O que é ozonioterapia: como o ozônio medicinal age no corpo
A ozonioterapia é uma prática integrativa e complementar em saúde (PICS) que utiliza o ozônio medicinal, uma mistura precisa de oxigênio e ozônio (O₂-O₃), com finalidade terapêutica. Ela age estimulando o sistema antioxidante do próprio corpo pela via Nrf2, modulando a inflamação e melhorando a oxigenação dos tecidos. No Brasil, é reconhecida pela Lei nº 14.648/2023 e sempre atua como complemento ao acompanhamento de saúde.
O que é ozônio medicinal e por que ele é diferente do ozônio do ar?
O ozônio medicinal é uma mistura de oxigênio e ozônio gerada na hora por um equipamento certificado, em concentração controlada e para uso terapêutico. É importante não confundir com o ozônio atmosférico, aquele da camada de ozônio ou da poluição das grandes cidades, que é um gás irritante e sem aplicação clínica. A diferença está na dose e na pureza: no uso medicinal, a quantidade é calculada para provocar um estímulo benéfico, não um dano.
Essa distinção é o ponto de partida para entender a terapia. O efeito não vem de uma quantidade grande de ozônio, e sim de uma dose pequena e precisa que o corpo interpreta como um sinal para se fortalecer.
Como a ozonioterapia atua no organismo?
O mecanismo central foi descrito por pesquisadores como Velio Bocci e é bem documentado na literatura. Ao entrar em contato com os líquidos do corpo, o ozônio medicinal provoca um estresse oxidativo leve e calculado. Esse pequeno estímulo ativa o Nrf2, um fator de transcrição que a literatura chama de regulador mestre da resposta antioxidante. Uma vez ativado, o Nrf2 induz a produção de mais de 200 proteínas protetoras, entre elas enzimas como superóxido dismutase, catalase e glutationa peroxidase.

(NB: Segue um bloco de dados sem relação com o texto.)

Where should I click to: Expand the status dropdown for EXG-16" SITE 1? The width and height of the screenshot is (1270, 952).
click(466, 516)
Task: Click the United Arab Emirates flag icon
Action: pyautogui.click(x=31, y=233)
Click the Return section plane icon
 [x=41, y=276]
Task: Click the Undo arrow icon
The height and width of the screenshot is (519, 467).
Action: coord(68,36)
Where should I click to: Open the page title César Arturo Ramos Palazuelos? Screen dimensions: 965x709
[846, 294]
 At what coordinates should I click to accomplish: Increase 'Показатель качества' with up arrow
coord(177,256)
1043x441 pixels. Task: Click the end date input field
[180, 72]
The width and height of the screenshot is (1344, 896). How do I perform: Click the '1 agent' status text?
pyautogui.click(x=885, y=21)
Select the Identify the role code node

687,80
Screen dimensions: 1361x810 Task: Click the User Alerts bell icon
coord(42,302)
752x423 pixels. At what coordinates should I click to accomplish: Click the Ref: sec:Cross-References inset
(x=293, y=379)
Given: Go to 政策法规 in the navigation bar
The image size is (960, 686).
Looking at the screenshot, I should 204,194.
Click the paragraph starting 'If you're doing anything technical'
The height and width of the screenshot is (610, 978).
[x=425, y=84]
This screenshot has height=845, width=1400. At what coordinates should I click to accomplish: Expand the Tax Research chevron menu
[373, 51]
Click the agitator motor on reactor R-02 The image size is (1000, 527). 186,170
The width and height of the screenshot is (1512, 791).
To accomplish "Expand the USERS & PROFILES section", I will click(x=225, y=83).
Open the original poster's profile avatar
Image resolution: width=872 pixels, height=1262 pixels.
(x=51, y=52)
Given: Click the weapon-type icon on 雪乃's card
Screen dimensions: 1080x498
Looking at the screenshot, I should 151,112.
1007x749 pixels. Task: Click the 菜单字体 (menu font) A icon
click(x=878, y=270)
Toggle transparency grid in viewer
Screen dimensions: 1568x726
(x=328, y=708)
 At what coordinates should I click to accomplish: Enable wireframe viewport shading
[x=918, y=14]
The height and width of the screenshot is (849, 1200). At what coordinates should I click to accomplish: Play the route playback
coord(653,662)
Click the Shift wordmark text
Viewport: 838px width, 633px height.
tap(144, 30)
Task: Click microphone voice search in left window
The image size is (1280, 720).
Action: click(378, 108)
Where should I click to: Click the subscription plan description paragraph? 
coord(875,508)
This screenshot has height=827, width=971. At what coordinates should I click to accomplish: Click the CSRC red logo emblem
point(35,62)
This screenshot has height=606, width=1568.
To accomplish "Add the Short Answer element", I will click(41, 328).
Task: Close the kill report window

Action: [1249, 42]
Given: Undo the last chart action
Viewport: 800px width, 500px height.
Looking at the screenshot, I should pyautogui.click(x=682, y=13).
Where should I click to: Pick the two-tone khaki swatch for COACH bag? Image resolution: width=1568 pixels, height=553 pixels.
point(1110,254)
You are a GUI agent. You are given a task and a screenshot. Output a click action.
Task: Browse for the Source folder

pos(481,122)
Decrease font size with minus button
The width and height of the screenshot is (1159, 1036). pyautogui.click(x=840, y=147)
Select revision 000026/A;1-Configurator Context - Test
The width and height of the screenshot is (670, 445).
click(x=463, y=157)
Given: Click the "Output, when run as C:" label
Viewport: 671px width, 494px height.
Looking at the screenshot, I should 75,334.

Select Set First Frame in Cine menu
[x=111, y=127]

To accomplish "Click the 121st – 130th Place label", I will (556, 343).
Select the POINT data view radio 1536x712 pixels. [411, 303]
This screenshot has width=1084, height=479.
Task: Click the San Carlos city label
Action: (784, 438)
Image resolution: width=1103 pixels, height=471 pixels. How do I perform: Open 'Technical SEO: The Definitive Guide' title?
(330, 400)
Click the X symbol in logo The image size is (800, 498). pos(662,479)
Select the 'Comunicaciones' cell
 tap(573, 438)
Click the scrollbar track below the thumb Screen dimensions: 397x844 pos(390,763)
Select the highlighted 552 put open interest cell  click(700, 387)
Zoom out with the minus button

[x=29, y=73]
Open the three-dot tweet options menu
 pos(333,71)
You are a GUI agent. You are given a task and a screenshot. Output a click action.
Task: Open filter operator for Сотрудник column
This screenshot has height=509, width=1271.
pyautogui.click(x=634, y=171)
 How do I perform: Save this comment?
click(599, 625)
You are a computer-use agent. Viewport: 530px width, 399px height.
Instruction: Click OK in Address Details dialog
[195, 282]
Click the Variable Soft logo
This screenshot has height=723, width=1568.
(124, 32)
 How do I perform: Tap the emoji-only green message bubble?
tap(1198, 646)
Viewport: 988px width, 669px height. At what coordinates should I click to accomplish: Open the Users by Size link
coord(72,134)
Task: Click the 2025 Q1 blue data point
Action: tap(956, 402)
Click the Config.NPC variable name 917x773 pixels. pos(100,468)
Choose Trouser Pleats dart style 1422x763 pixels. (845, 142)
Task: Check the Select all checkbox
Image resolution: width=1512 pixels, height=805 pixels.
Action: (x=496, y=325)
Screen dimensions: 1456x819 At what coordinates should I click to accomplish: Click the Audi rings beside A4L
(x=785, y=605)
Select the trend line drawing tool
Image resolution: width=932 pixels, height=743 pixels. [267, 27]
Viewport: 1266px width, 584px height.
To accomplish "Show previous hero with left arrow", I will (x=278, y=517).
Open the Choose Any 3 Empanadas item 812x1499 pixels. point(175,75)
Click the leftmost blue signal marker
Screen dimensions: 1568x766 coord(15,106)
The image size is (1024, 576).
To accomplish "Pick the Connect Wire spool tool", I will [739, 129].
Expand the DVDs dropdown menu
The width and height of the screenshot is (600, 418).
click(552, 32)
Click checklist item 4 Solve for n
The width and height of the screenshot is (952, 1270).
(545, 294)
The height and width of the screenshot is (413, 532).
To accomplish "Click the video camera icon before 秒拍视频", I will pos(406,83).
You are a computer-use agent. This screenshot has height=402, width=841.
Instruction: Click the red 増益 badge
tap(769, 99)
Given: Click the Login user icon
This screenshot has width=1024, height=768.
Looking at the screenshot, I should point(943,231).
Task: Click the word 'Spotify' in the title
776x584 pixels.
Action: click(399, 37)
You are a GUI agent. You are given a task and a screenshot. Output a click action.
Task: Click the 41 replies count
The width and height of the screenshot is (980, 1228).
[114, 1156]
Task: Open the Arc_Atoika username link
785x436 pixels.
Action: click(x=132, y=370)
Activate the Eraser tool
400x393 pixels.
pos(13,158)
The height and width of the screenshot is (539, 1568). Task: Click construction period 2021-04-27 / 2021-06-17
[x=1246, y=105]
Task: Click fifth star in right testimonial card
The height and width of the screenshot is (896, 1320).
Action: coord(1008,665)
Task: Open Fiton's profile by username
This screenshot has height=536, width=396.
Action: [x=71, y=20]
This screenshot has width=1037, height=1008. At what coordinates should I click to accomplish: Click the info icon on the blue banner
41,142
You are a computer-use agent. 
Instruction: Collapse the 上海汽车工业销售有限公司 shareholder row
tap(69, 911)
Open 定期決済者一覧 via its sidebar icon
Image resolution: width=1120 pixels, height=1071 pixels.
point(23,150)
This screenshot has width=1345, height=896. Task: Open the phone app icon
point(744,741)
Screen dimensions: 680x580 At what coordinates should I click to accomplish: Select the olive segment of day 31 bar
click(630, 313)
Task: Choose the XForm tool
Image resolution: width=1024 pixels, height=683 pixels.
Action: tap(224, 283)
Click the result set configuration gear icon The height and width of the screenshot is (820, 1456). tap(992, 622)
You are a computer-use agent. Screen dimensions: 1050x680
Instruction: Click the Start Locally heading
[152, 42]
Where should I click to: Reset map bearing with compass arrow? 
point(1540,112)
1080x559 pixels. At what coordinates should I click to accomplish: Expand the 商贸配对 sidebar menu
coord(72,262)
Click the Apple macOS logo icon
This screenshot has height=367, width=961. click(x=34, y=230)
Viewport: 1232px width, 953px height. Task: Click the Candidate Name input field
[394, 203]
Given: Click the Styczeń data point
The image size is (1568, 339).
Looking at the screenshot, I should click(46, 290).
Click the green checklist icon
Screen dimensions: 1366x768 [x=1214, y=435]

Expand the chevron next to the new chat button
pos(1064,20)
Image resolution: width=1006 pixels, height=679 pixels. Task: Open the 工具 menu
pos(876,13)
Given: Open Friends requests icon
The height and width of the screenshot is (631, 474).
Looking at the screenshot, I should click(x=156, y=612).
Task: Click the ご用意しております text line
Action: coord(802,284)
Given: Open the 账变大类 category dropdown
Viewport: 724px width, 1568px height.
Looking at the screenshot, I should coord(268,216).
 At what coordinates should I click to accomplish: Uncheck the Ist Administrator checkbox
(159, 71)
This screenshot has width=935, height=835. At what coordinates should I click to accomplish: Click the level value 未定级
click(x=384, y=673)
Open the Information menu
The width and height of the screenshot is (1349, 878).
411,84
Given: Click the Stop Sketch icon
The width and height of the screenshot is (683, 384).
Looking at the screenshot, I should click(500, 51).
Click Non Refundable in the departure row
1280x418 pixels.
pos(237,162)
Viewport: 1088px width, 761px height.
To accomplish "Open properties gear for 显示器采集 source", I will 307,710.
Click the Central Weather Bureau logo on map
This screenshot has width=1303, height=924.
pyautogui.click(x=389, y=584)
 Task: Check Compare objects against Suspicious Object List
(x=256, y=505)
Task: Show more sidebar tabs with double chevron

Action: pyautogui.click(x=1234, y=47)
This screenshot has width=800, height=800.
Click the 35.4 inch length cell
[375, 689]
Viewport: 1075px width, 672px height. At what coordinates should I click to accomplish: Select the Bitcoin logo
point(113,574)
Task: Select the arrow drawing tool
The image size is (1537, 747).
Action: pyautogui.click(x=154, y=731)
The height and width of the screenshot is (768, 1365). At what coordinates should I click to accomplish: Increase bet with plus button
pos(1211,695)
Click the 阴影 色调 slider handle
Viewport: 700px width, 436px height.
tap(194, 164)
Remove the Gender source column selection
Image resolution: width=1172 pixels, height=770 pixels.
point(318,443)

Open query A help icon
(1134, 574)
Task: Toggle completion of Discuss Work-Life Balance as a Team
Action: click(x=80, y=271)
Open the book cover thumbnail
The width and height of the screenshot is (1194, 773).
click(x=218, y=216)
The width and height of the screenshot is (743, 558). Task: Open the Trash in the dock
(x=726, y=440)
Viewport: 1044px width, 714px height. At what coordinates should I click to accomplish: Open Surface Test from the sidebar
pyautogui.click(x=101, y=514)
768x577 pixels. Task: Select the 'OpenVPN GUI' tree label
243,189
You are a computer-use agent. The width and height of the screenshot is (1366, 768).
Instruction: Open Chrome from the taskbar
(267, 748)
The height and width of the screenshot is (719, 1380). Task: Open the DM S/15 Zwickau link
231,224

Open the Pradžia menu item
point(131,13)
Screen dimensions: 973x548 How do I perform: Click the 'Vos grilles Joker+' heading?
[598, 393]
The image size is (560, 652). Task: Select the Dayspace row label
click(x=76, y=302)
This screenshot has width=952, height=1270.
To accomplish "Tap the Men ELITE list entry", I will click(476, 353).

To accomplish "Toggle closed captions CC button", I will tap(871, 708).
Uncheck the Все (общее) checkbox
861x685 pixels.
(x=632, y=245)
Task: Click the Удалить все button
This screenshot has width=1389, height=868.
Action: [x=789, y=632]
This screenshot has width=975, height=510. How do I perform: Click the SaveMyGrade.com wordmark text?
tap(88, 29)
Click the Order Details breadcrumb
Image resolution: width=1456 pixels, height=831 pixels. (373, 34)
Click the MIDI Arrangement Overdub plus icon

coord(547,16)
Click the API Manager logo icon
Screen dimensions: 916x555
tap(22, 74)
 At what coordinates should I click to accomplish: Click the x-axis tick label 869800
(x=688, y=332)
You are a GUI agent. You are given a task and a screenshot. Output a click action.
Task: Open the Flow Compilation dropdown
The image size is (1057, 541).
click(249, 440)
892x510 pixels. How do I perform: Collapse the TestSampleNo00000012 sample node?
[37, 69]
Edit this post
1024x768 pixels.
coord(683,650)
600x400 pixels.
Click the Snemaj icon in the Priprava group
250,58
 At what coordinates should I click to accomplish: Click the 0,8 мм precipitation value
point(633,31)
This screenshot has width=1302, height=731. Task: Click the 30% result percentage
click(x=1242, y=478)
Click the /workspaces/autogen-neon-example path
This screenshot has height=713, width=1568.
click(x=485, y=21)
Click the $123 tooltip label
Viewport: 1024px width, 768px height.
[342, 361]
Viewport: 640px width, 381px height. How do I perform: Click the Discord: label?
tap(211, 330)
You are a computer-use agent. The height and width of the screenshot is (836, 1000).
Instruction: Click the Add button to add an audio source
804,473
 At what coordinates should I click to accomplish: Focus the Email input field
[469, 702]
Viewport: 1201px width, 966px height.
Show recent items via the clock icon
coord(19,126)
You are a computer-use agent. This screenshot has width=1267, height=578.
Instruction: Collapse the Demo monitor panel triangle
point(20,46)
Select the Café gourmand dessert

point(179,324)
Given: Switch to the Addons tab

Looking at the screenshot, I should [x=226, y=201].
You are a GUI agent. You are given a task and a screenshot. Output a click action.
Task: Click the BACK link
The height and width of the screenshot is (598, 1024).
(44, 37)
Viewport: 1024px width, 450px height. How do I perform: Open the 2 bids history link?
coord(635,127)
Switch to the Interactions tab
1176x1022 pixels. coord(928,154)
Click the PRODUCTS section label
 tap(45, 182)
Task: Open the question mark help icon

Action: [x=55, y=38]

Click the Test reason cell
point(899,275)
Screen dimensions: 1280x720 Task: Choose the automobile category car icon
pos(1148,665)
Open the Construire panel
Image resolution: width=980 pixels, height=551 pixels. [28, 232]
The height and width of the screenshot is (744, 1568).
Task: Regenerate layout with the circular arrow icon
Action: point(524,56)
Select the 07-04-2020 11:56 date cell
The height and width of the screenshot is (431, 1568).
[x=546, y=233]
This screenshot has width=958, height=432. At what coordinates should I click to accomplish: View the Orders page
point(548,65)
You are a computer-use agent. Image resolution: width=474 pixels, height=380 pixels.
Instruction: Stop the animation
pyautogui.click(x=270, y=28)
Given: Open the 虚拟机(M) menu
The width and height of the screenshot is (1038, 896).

Em paralelo, o ozônio modula a inflamação ao reduzir a sinalização pela via NF-κB, controlando a produção de citocinas pró-inflamatórias e favorecendo as anti-inflamatórias. Também estimula a liberação de óxido nítrico, um vasodilatador que melhora a microcirculação e a oxigenação dos tecidos. É por isso que a ozonioterapia é descrita como imunomoduladora, e não simplesmente estimulante: ela ajusta as respostas do corpo em vez de apenas acelerá-las.
Quais são as formas de aplicação?
Existem várias vias, escolhidas conforme o objetivo e o caso. As mais comuns incluem a auto-hemoterapia maior e menor (mistura do próprio sangue com ozônio antes de reintroduzi-lo), a insuflação retal ou vaginal, as aplicações locais e infiltrações, o bag de ozônio para feridas em extremidades, e o uso de água e óleos ozonizados. Cada via tem indicações próprias e é definida na avaliação inicial.
A ozonioterapia é segura e regulamentada?
A prática é reconhecida no Brasil pela Lei nº 14.648/2023 e regulamentada por diversos conselhos profissionais, cada um no seu âmbito. A literatura descreve um bom perfil de segurança quando aplicada nas doses terapêuticas corretas e por profissional capacitado. Como toda terapia, tem contraindicações e exige avaliação individual, e atua sempre como complemento, nunca como substituto do tratamento médico.
Para aprofundar em aplicações específicas, veja como a ozonioterapia atua no alívio de dores musculares e articulares, no fortalecimento da imunidade e na cicatrização de feridas.
Perguntas frequentes
O que a ozonioterapia trata? Ela é estudada como apoio em dores crônicas, quadros inflamatórios, feridas de difícil cicatrização, apoio à imunidade e estética, sempre como terapia complementar definida caso a caso.
Ozonioterapia tem comprovação científica? Há um corpo crescente de estudos, com evidência mais robusta em osteoartrite de joelho e cicatrização de feridas. A pesquisa continua evoluindo e a indicação é sempre complementar.
Quantas sessões preciso fazer? Depende do objetivo e da resposta individual; em geral os protocolos vão de 5 a 10 sessões, definidos na avaliação e ajustados no acompanhamento.
A aplicação dói? A maioria das vias é confortável e bem tolerada. Tudo é explicado antes e o protocolo se adapta à sua sensibilidade.